EXERCISE BRIEF — This exercise calls for the records to be returned exactly, with images removed.

AVAILABLE DATA —
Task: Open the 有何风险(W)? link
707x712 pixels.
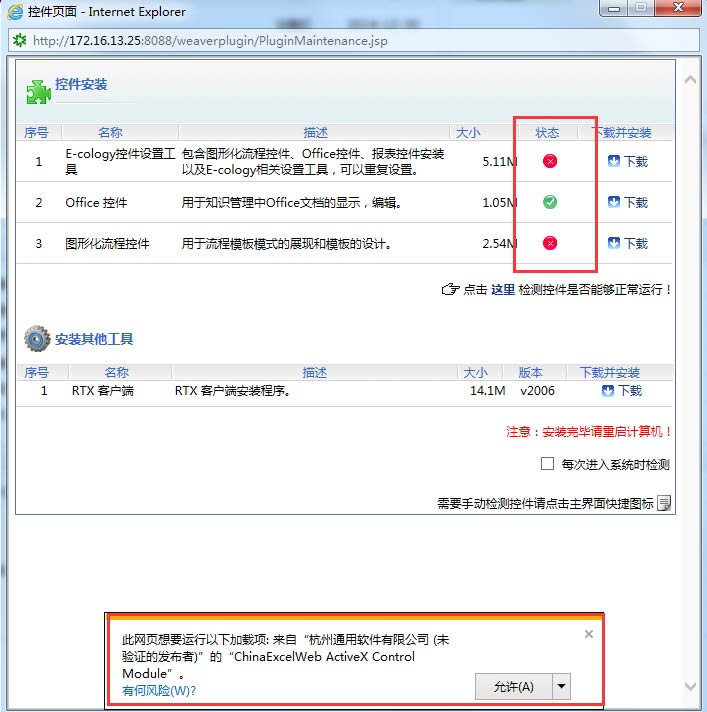Action: point(159,690)
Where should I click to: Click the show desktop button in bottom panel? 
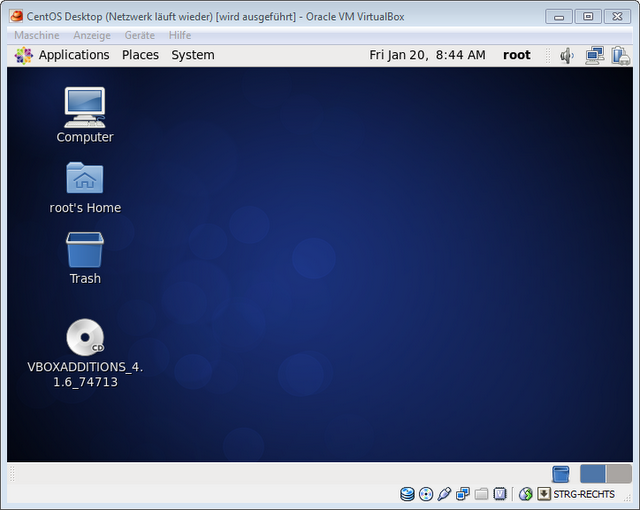coord(561,474)
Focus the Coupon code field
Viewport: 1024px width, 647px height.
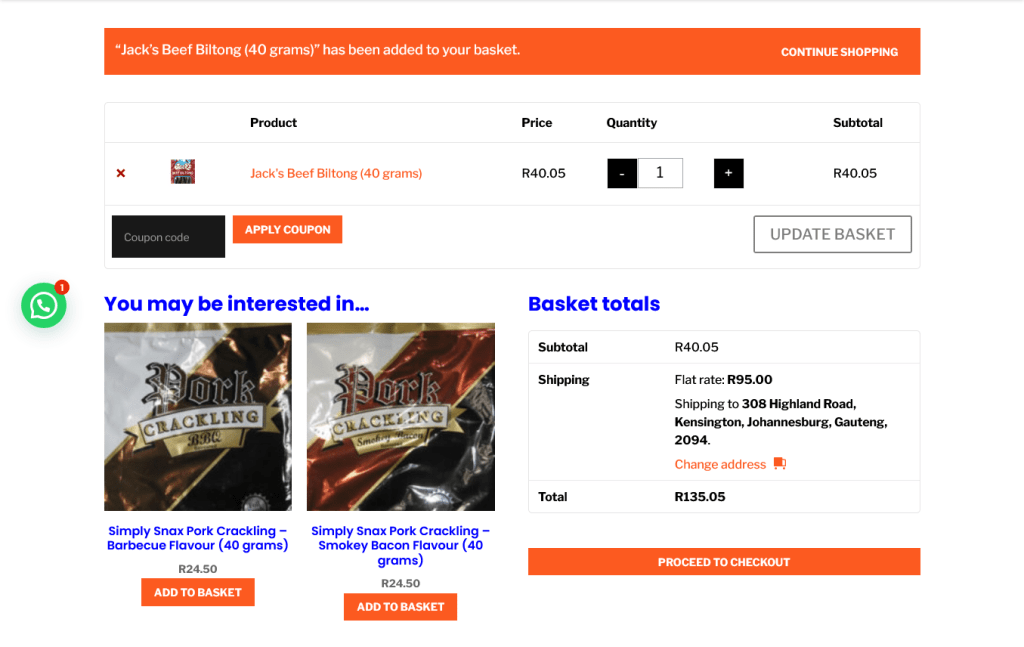[168, 237]
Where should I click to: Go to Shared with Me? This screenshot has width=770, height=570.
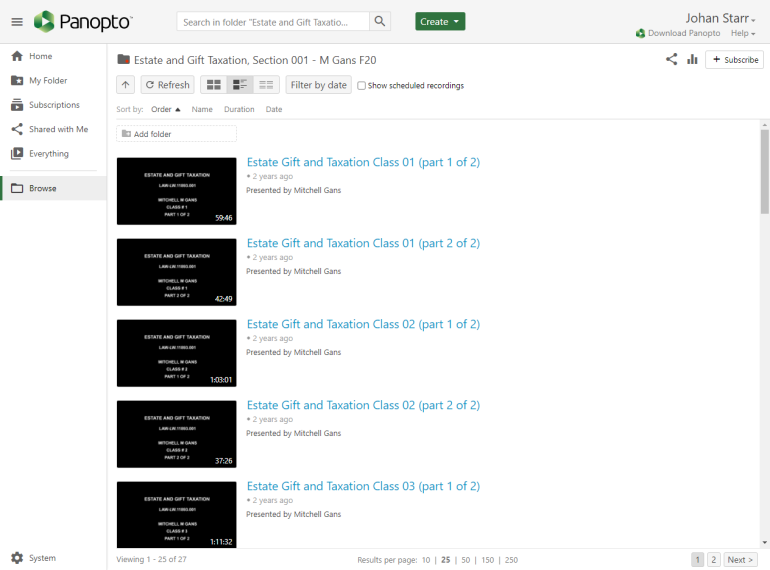[58, 129]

SOLUTION FOR THIS PROBLEM —
Task: Open the 有何风险(W)? link
707x712 pixels.
Action: point(159,690)
Where should I click to: Click the show desktop button in bottom panel? 
coord(561,474)
Focus the Coupon code field
Viewport: 1024px width, 647px height.
[168, 237]
Where should I click to: Go to Shared with Me? This screenshot has width=770, height=570.
[58, 129]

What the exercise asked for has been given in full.